As you can see by running the OpenCL algorithm above multiple times you get an increase in effective speed when performing multiple convolutions at the same time since the input variable raw does not need to be read for each convolution kernel.

When executed 1000 times on a AMD 6970 GPU hardware on a 256*256 *256 dataset with kernelsizes of 7*7*7 we gain an execution speed ranging from 0.184 seconds per convolution kernel (for one kernel) down to 0.022 seconds per convolution kernel (for 32 kernels).

Note especially the bump in the timing chart above occuring for 3 kernels. This bump is not a sampling problem but rather caused by each kernel writing out an uneven number of char values at the end of each computation. (Even though it seems like each work item is writing to memory individually the writes for a unit is coalesced together, but something seems to happen exactly for the case of writing out 3 bytes at a time). 

The second naive implementation

Another way of implementing the same naive convolution algorithm is to use the OpenCL built-in vector data types (eg. uchar2, float4, ...) and operations thereupon instead of an explicit array with for-loops. This gives the implementation below.

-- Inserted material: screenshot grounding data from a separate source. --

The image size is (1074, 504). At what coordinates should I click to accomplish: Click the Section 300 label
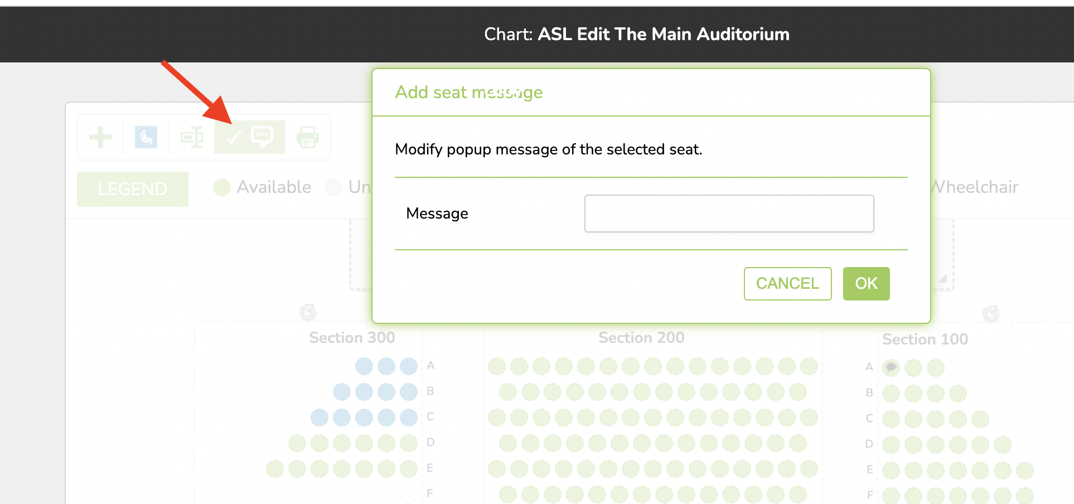(x=352, y=338)
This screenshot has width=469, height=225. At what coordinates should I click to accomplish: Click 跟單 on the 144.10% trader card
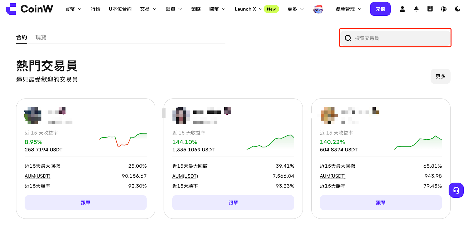tap(233, 202)
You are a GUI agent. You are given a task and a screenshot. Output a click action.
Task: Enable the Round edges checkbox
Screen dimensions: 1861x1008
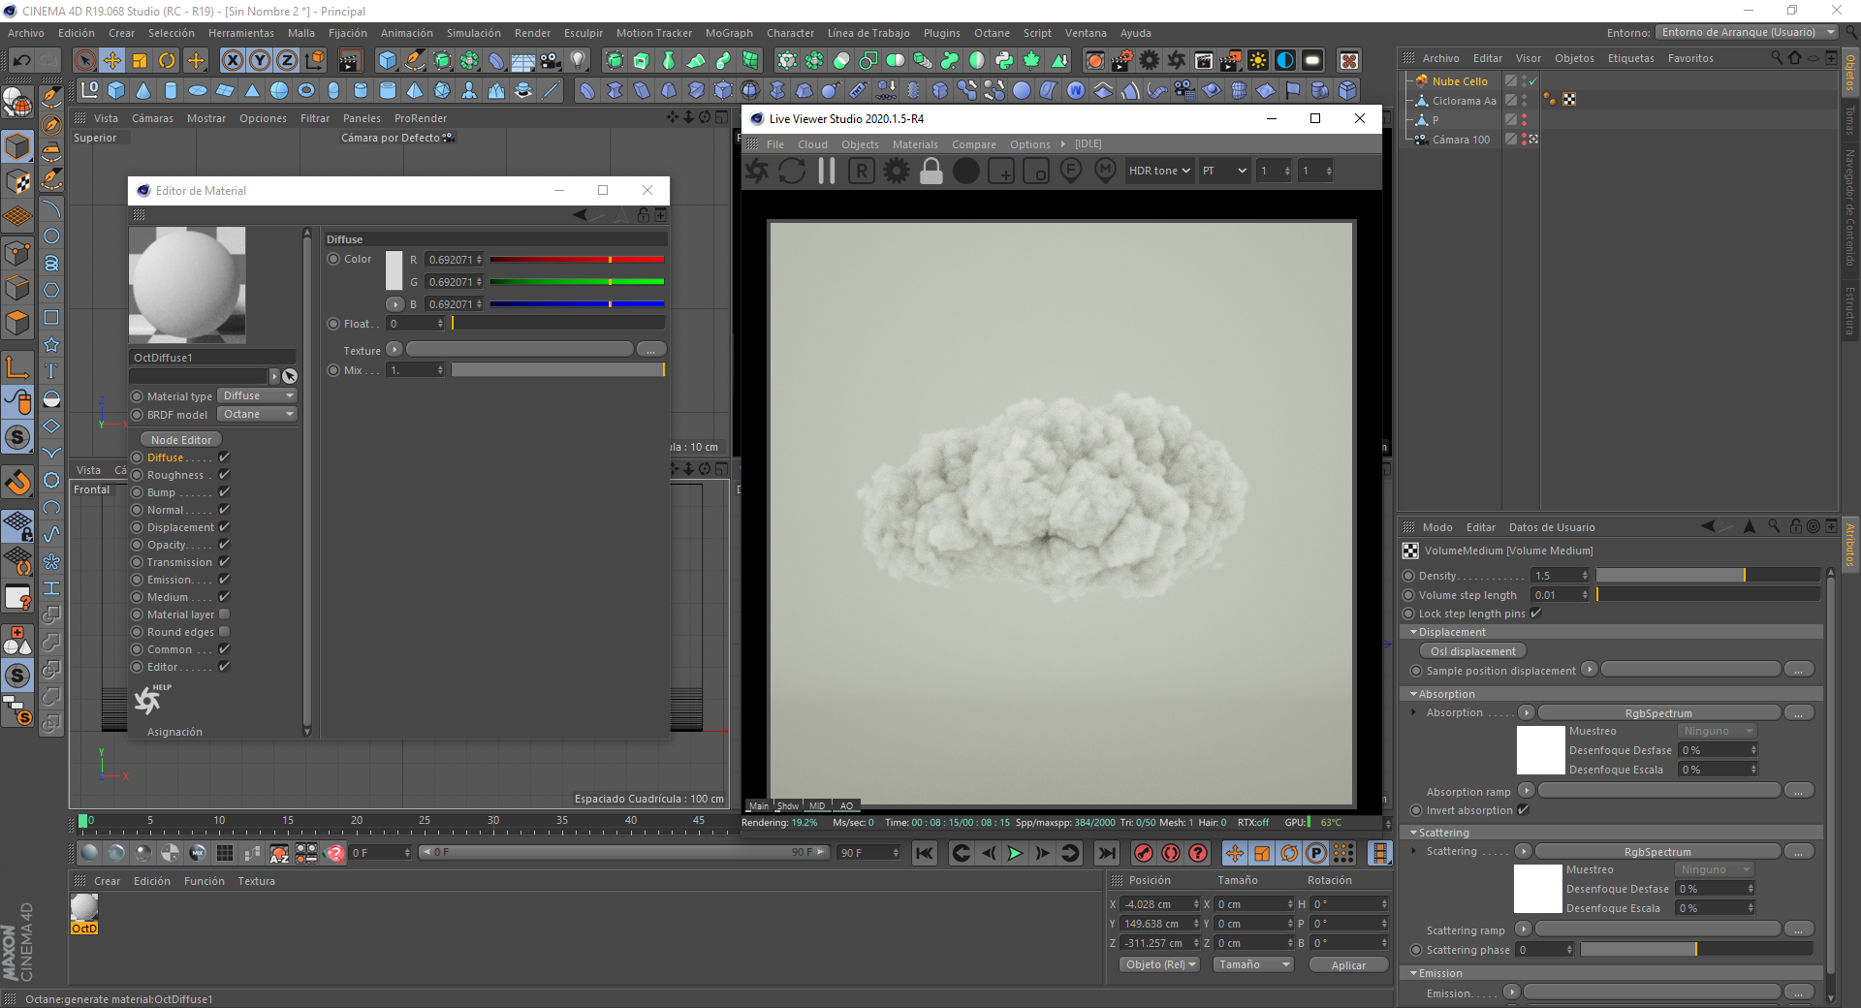tap(224, 632)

Macro for vector operations

As in the previous implementation we will use a set of macros to define the datatypes kernf for a vector of floats that matches the number of kernels, kernuc for a corresponding vector of unsigned char's. We define the macro kernstore to write a vector of unsigned chars to the memory and convert_kernuc to convert (type casting for vectors) floating point values to unsigned chars.
/* Preprocessor settings to define types that can 
   process multiple convolution kernels the same time. */
#if nkernels == 1
  typedef float kernf;
  typedef uchar kernuc;
#define kernstore(val,offset,arr) arr[offset]=val
#define convert_kernuc convert_uchar
#elif nkernels == 2
  typedef float2 kernf;
  typedef uchar2 kernuc;
#define kernstore vstore2
#define convert_kernuc convert_uchar2
#elif nkernels == 3
  typedef float3 kernf;
  typedef uchar3 kernuc;
#define kernstore vstore3
#define convert_kernuc convert_uchar3
#elif nkernels == 4
  typedef float4 kernf;
  typedef uchar4 kernuc;
#define kernstore vstore4
#define convert_kernuc convert_uchar4
#elif nkernels == 8
  typedef float8 kernf;
  typedef uchar8 kernuc;
#define kernstore vstore8
#define convert_kernuc convert_uchar8
#elif nkernels == 16
  typedef float16 kernf;
  typedef uchar16 kernuc;
#define kernstore vstore16
#define convert_kernuc convert_uchar16
#else
#error "nkernels should be one of: 1,2,3,4,8,16"
#endif

Caching the filter in local memory

Another change we can do to (attempt) to improve the performance is to load the filter values into local memory before the actual convolution operations. Although this seem to minimize the number of times the filter values are read from global memory (once for the whole filter per compute unit, as opposed to once per work-item) it has no effect at all as long as we only perform one convolution per work-item.

  /* Copy global filter to local memory */
  local kernf filter[kernsize*kernsize*kernsize];
  event_t event = async_work_group_copy(filter,filterG,kernsize*kernsize*kernsize,0);
  wait_group_events(1, &event);

This can be seen in the run-time analysis below where the second implementation performs worse than the first implementation. The reason for this lack of improvement is again most likely due to the coalescing of memory operations from each compute device, leading to the first implementation also reading the filter data exactly once per compute unit.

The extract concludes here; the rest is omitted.